RECORD SET:
────────────────

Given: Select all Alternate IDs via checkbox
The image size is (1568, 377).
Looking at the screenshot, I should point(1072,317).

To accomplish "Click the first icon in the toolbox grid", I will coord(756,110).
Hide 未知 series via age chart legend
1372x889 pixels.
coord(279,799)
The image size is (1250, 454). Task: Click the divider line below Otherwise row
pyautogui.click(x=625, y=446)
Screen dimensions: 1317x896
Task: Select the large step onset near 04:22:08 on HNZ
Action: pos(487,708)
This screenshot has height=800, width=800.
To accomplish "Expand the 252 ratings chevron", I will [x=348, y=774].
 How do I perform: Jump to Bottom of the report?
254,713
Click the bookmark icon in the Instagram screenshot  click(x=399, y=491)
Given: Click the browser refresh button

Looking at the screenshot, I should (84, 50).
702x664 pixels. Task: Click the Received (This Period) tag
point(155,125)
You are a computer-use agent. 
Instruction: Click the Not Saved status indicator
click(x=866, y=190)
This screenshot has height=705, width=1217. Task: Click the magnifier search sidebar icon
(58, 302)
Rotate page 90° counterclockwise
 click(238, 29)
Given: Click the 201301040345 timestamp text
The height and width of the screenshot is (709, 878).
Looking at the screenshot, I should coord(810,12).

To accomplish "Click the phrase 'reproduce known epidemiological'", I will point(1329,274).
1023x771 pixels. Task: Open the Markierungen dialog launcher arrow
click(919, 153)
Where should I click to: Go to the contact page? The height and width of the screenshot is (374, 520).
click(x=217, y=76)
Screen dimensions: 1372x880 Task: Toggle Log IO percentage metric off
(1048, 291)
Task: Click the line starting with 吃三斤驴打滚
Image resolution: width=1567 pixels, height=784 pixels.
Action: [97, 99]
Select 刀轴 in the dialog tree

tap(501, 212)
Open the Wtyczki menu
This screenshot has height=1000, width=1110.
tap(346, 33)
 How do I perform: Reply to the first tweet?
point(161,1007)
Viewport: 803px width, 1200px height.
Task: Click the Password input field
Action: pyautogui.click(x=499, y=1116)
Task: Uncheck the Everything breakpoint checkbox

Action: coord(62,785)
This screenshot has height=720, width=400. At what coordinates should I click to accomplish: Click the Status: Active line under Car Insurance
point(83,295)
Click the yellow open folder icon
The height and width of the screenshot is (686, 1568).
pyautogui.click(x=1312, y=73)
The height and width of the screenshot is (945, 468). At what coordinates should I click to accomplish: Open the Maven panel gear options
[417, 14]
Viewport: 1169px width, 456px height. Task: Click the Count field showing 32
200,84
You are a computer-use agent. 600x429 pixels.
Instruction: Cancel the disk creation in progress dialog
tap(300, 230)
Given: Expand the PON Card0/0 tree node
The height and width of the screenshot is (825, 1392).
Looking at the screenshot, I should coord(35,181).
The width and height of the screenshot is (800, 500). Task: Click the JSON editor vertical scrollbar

────────────────

TASK BRIEF: Copy out every line of the data that includes the word "Expand".

EXPECTED ANSWER:
To accomplish "Expand the 252 ratings chevron", I will [x=348, y=774].
Given: Expand the PON Card0/0 tree node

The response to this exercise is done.